§ **REQUIRED ACTIONS**
(1) Summarize the notebook excerpt below in two sentences.
(2) Answer these questions from the notebook excerpt below.
(a) Which version of scikit-learn does the excerpt install?
(b) According to the excerpt, what does the 50% quantile correspond to?
(c) What value is assigned to both s_cli_3 and s_dem_3?
(3) List every column name that the notebook excerpt below passes to the names argument when reading 'input.xlsx'.

═══ READING TEXT ═══

The first step is to upload the data (this first codeblock can be ignored if the notebook is executet locally), import the necessary modules and read in the data from 'input.xlsx'.

In [1]:
# Only in Google Colab:
# Upload input.xlsx and model.pkl in the dialogue.
from google.colab import files
data_to_load = files.upload()

% pip install scikit-learn==0.23.2

In [2]:
# imports
import numpy as np
import pandas as pd
from pandas.tseries.offsets import MonthEnd
import pickle
import zipfile

# read file with historic observations
data = pd.read_excel(
    'input.xlsx',
    names=[
        'fdist_id',
        'year',
        'forest_ownership',
        'timeframe',
        'RRK',
        'TM0',
        'demolition_wood',
        'infested_wood'
    ]
)

# 2. User Settings

The prediction parameters in the following code block can be freely modified by the user and affect the calculation of the predictions. The rest of the code can then be executed directly without the need for further adjustments. An exception would be, for example, if a restructuring of the forest districts takes place. Then the subsequently assigned endangered forest areas would need to be adjusted.

The predictions are made for three scenarios, each defined by two parameters. One parameter (s_cli) defines the presumed future climate conditions and a second one (s_dem) the accumulated demolition wood. The parameters can be defined separately and populated with any valid values, but the names of the scenarios are pre-defined as: 1 - warm/dry, 2 - moderate/average, 3 - cold/humid. 

The parameters can be specified either as a four-digit integer representing a year or by using a quantile in the range 1-99. Combinations of these two possibilities within one scenario are allowed. If a year number is selected (e.g. 2015), then the climate or demolition wood values from the chosen year are referenced. If a quantile is specified, the respective quantile from the entire history in 'input.xlsx' is calculated for the respective month and used as the assumed values for the scenario. A higher quantile value for the climatic parameter expresses that the climate is getting drier and warmer (i.e. at 75, the 75% quantile of temperature and the 25% quantile of precipitation are calculated). The 50% quantile corresponds to the median.

A last parameter indicates the end of the prediction period. For example, if the last real observation in 'input.xlsx' is September 2020 and this parameter is defined as '2021-05', then the periods 'October-December', 'January-March', 'April' and 'May' will be calculated consecutively, i.e. everything between the last actual entry up to and including the end of the specified month. In general, it is recommended not to make predictions for the distant future, because several predictors are calculated from the past values for infested wood. Since the model always takes its own output (prediction) as input (observation) for the next period and no limitation of the feedback loop is implemented, deviations as well as wrong assumptions of the model may be amplified. Also for this reason, it is important that real, current observations are entered into the input file when they are available to allow corrections of the predictions by the model.

In [3]:
# user-defined settings
# scenarios for the climate as well as demolition wood

# scenario 1 - warm/dry
s_cli_1 = 2018
s_dem_1 = 2018

# scenario 2 - moderate/average
s_cli_2 = 50
s_dem_2 = 50

# scenario 1 - cold/wet
s_cli_3 = 2010
s_dem_3 = 2010


# last prediction period ('YYYY-MM')

═══ DATA BLOCK ═══

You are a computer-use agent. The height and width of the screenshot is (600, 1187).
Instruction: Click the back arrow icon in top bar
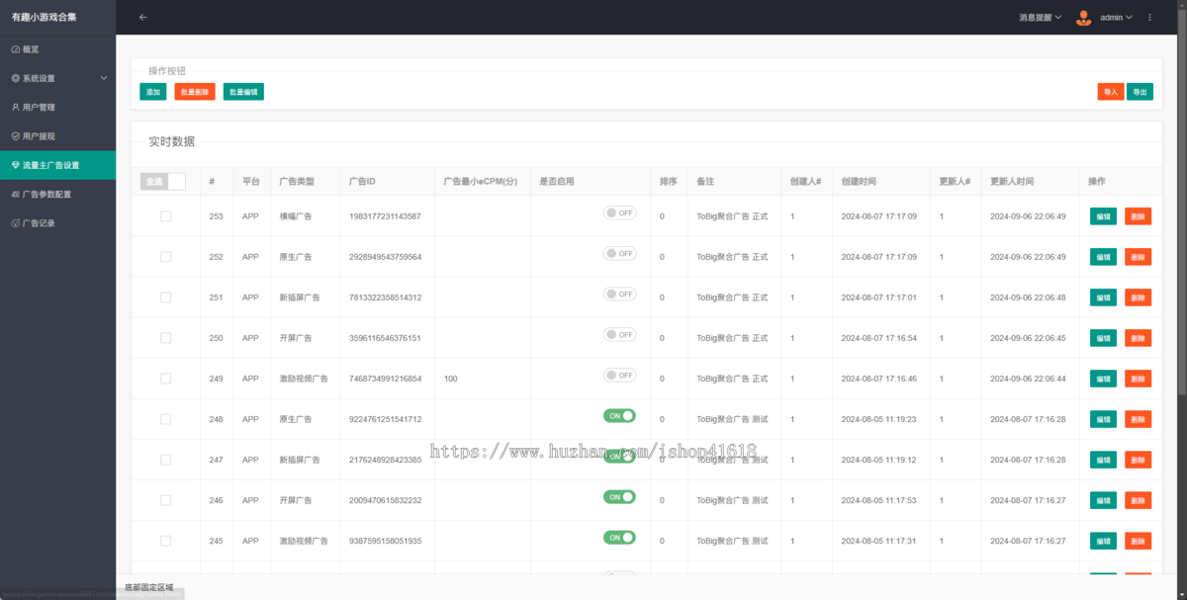click(x=142, y=17)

═══

§ **TASK ANSWERS**
(1) The notebook excerpt reads historic observations from 'input.xlsx' and lets the user set parameters for predictions under three scenarios, each defined by a climate parameter (s_cli) and a demolition wood parameter (s_dem) that can be a year or a quantile from 1 to 99. A final parameter sets the end of the prediction period, and predicting far into the future is discouraged because the model uses its own output as input for the next period, so deviations and wrong assumptions may be amplified.

(2)
(a) Version 0.23.2.
(b) The median.
(c) 2010.

(3) fdist_id, year, forest_ownership, timeframe, RRK, TM0, demolition_wood, infested_wood